─── Records provided ───

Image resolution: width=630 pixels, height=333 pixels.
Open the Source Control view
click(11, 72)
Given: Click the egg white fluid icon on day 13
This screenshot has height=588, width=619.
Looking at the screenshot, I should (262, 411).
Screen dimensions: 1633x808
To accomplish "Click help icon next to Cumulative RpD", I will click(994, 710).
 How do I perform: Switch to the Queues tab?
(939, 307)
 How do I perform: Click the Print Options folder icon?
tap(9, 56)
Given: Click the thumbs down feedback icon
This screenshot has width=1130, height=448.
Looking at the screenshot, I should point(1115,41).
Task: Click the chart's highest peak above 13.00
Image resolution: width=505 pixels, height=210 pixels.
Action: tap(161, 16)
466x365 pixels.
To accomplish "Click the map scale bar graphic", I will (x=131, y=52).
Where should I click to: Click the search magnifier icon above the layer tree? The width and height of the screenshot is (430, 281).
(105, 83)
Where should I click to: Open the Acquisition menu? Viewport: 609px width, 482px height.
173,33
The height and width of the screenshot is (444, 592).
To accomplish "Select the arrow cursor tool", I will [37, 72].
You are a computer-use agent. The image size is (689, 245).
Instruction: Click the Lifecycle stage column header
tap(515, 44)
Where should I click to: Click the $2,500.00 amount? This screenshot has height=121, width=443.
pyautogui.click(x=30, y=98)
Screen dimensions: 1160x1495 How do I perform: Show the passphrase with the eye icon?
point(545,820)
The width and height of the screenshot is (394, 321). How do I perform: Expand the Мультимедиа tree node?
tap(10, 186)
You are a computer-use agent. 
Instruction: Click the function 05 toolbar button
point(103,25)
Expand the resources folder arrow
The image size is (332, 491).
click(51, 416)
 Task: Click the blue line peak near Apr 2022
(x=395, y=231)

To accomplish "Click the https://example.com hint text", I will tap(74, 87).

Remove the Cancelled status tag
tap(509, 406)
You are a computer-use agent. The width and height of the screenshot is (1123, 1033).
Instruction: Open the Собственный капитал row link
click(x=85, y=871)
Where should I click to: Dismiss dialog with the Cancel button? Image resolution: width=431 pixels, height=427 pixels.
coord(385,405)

───

§ Task to complete: Lay out the rows above as a JSON list of strings, with each line as its own string and blank lines omitted.

§ Result of this exercise:
[
  "Image resolution: width=630 pixels, height=333 pixels.",
  "Open the Source Control view",
  "click(11, 72)",
  "Given: Click the egg white fluid icon on day 13",
  "This screenshot has height=588, width=619.",
  "Looking at the screenshot, I should (262, 411).",
  "Screen dimensions: 1633x808",
  "To accomplish \"Click help icon next to Cumulative RpD\", I will click(994, 710).",
  " How do I perform: Switch to the Queues tab?",
  "(939, 307)",
  " How do I perform: Click the Print Options folder icon?",
  "tap(9, 56)",
  "Given: Click the thumbs down feedback icon",
  "This screenshot has width=1130, height=448.",
  "Looking at the screenshot, I should point(1115,41).",
  "Task: Click the chart's highest peak above 13.00",
  "Image resolution: width=505 pixels, height=210 pixels.",
  "Action: tap(161, 16)",
  "466x365 pixels.",
  "To accomplish \"Click the map scale bar graphic\", I will (x=131, y=52).",
  "Where should I click to: Click the search magnifier icon above the layer tree? The width and height of the screenshot is (430, 281).",
  "(105, 83)",
  "Where should I click to: Open the Acquisition menu? Viewport: 609px width, 482px height.",
  "173,33",
  "The height and width of the screenshot is (444, 592).",
  "To accomplish \"Select the arrow cursor tool\", I will [37, 72].",
  "You are a computer-use agent. The image size is (689, 245).",
  "Instruction: Click the Lifecycle stage column header",
  "tap(515, 44)",
  "Where should I click to: Click the $2,500.00 amount? This screenshot has height=121, width=443.",
  "pyautogui.click(x=30, y=98)",
  "Screen dimensions: 1160x1495 How do I perform: Show the passphrase with the eye icon?",
  "point(545,820)",
  "The width and height of the screenshot is (394, 321). How do I perform: Expand the Мультимедиа tree node?",
  "tap(10, 186)",
  "You are a computer-use agent. ",
  "Instruction: Click the function 05 toolbar button",
  "point(103,25)",
  "Expand the resources folder arrow",
  "The image size is (332, 491).",
  "click(51, 416)",
  " Task: Click the blue line peak near Apr 2022",
  "(x=395, y=231)",
  "To accomplish \"Click the https://example.com hint text\", I will tap(74, 87).",
  "Remove the Cancelled status tag",
  "tap(509, 406)",
  "You are a computer-use agent. The width and height of the screenshot is (1123, 1033).",
  "Instruction: Open the Собственный капитал row link",
  "click(x=85, y=871)",
  "Where should I click to: Dismiss dialog with the Cancel button? Image resolution: width=431 pixels, height=427 pixels.",
  "coord(385,405)"
]